-- Material shown follows --

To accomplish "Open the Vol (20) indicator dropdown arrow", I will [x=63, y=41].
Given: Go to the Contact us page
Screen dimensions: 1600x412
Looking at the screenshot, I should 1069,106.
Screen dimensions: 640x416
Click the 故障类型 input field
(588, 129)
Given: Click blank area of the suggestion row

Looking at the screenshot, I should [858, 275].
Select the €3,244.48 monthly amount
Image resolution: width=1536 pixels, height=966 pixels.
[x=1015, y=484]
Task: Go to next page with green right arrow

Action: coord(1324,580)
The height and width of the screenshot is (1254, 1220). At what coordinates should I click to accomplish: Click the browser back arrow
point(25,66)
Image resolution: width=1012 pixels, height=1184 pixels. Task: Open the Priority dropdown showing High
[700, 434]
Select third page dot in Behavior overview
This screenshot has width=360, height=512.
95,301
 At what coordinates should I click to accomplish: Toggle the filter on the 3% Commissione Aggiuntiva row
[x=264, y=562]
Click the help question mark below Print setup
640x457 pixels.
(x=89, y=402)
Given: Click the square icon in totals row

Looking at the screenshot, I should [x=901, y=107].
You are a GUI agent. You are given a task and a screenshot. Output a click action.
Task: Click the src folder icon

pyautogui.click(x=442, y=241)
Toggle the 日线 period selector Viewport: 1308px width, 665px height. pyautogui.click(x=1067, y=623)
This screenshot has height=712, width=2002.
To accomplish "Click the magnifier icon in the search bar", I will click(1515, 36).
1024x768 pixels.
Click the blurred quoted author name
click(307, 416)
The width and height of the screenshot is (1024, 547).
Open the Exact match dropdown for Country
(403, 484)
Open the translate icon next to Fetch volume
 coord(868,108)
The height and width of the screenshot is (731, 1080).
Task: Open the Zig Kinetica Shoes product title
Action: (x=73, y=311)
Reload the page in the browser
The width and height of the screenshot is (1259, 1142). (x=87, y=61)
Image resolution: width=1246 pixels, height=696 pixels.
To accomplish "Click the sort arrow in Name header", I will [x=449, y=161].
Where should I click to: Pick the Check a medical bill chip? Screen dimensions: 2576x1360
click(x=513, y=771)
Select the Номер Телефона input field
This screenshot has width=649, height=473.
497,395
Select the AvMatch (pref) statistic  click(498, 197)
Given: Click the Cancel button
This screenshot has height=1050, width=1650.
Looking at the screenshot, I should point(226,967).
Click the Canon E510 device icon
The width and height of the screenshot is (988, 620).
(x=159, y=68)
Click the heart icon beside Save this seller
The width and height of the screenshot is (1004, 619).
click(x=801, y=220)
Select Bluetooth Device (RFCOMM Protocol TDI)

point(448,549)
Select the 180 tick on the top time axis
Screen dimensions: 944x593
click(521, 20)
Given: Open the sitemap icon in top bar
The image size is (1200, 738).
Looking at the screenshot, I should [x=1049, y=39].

-- Material shown concluded --

Exercise goal: Which lines in the listing above include the string "will"? Copy each of them.

Output below:
To accomplish "Open the Vol (20) indicator dropdown arrow", I will [x=63, y=41].
To accomplish "Click the magnifier icon in the search bar", I will click(1515, 36).
To accomplish "Click the sort arrow in Name header", I will [x=449, y=161].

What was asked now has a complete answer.